Steffey, who serves as chairman of Avenue and Main block watch, knew what to do next. Quickly grabbing the telephone from the kitchen table, he dialed 911 while stepping back outside to give police a proper location on the suspicious individuals.
"They must have thought I didn't see them, because I looked down the street and they were zig-zagging from driveway to driveway, jiggling the handles on all of the cars," Steffey said. "I couldn't believe they were being so obvious about it."
Steffey really began to worry when the two individuals approached a neighbor's home and attempted to open the locked door. Suddenly, he saw the flashing lights of a police cruiser, causing the pair to sprint away from the home along Nash Avenue. The police gave chase while Steffey continued to watch from a distance. Finally, Steffey said he heard police yell, "Stop or we'll shoot," followed by the two men putting their hands in the air and giving themselves up.
Niles Police Department reports show Corey E. Davis, 21, of Warren, and Darrell S. Marsh II, 24, of Niles, were arrested and charged with criminal trespassing. The suspects told police they were just walking around the neighborhood.
A court date has been set.
The situation occurred the morning following a regular monthly meeting of the Avenue and Main watch group headed by Steffey.
"This is my first run-in with something like this," Steffey said. "As the captain of the block watch, I get a lot of people turning in addresses that they want me to give to the police where drug activity may be taking place, but nothing quite like this."
The organization just celebrated its one year anniversary of being formed in the south side of Niles. Steffey credited Avenue and Main with educating him on what to do and what not to do in these situations.
"In earlier times in my life, I probably would have reacted differently, but I would say my experience in both learning from the police and with the block watches, all you need to be is the eyes and ears," he said. "Help them by pointing things out and allow them to do their jobs."
According to Steffey, the tragic Florida death of Trayvon Martin at the hands of self-appointed neighborhood watch member William Zimmerman taught a lesson to people everywhere.
"That situation kind of gave all block watches a bad name," Steffey said. "We've really strived and talk about not being foolish enough to try and do anything. You've got a phone. Let the police do their job."

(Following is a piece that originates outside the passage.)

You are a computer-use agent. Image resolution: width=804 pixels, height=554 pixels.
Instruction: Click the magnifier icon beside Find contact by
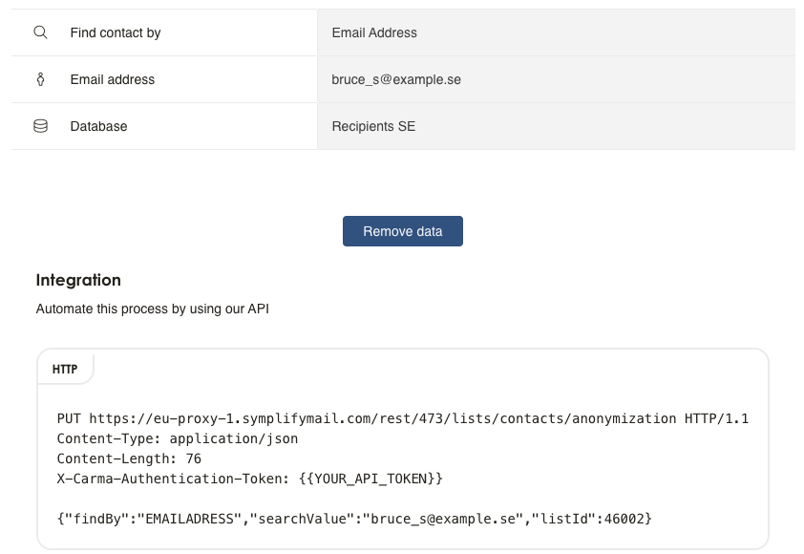point(40,32)
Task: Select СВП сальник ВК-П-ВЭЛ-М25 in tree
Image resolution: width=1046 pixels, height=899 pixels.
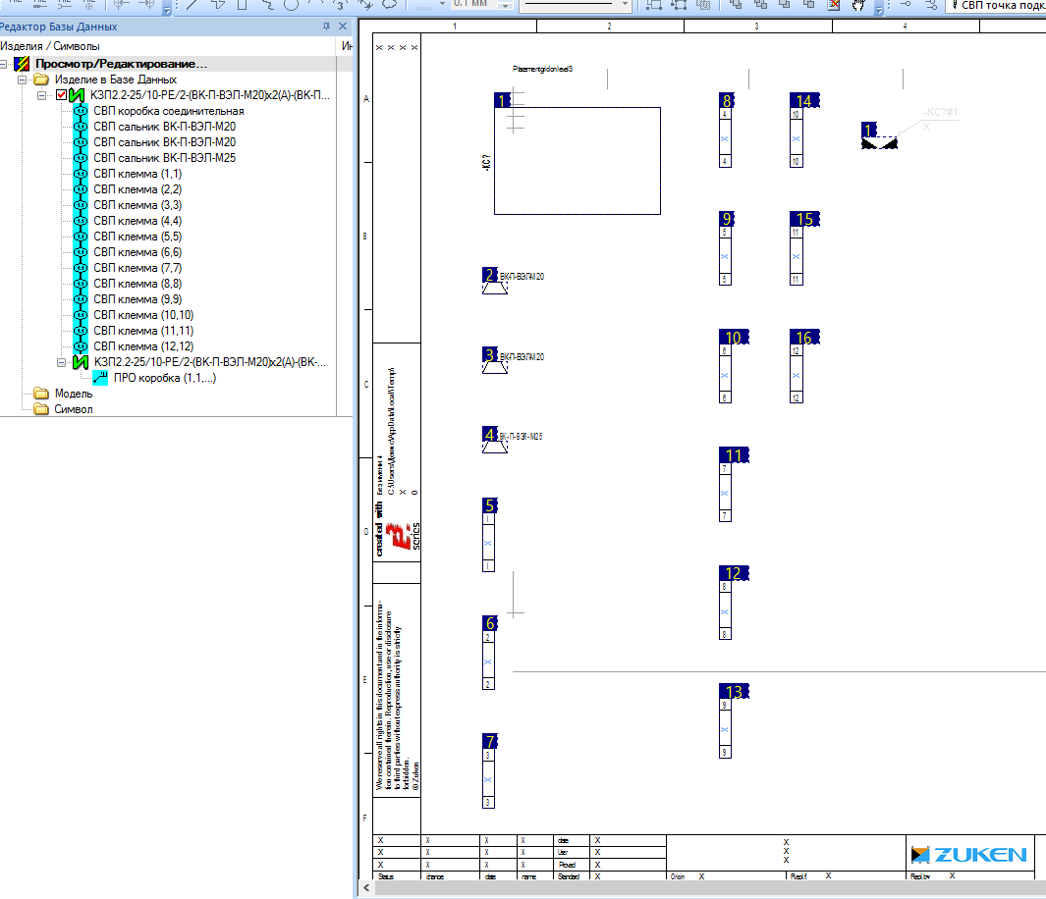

The group is planning to expand to a second neighborhood block watch on the west side of Niles, according to Steffey. Those groups are tentatively planned to start the new watches on Jan. 22.
"Just hearing from people around the neighborhood and friends and family, people want to watch out for one another. We aren't the traditional block watch of the 1970s and 1980s that gets in their trucks and goes out looking for trouble," Steffey said. "Things are different today.
Steffey noted the most important aspects of the modern block watches are knowing your neighbors and being aware of what is normal in your neighborhood and what is not.
"Little things like what are the addresses of your neighbors," he said. "Try and get that information and just have it handy. This morning the officer was yelling at me, 'What's the address.' I knew it and that is important in situations like that."